Your goal:
Alter the page about the Frankie Miller tribute album: write out the part that opens with the words containing "Spike chronology" and closes with "1 September 2014.", putting "first single" wherever "lead single" appears.

Studio album by Spike
- Released: 8 September 2014
- Genre: Hard rock
- Label: Cargo

Spike chronology
| So-Called Friends (2008) | 100% Pure Frankie Miller (2014) |  |

Singles from 100% Pure Frankie Miller
- "Cocaine" Released: 1 September 2014;

= 100% Pure Frankie Miller =

100% Pure Frankie Miller is the fourth studio album by English musician Spike, and a tribute album to Scottish singer-songwriter Frankie Miller. It was released on 8 September 2014 by Cargo Records. The lead single from the album, "Cocaine", was released on 1 September 2014.

==Release and promotion==
100% Pure Frankie Miller is a tribute album to the Scottish singer-songwriter of the same name. The album includes tracks (discounting "Bottle of Whiskey") written by Miller that were previously unreleased.

Supplied material:
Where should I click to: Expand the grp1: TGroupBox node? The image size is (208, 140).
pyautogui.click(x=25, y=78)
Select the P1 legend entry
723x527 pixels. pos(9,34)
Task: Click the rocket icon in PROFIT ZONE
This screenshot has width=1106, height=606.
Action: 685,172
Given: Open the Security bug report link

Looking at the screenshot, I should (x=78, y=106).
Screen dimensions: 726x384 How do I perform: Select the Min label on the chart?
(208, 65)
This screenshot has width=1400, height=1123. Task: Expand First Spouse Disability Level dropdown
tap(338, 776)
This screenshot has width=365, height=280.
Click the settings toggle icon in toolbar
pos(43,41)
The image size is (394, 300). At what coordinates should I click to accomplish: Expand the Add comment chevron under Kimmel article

Answer for this exercise:
Spike chronology
| So-Called Friends (2008) | 100% Pure Frankie Miller (2014) |  |

Singles from 100% Pure Frankie Miller
- "Cocaine" Released: 1 September 2014;

= 100% Pure Frankie Miller =

100% Pure Frankie Miller is the fourth studio album by English musician Spike, and a tribute album to Scottish singer-songwriter Frankie Miller. It was released on 8 September 2014 by Cargo Records. The first single from the album, "Cocaine", was released on 1 September 2014.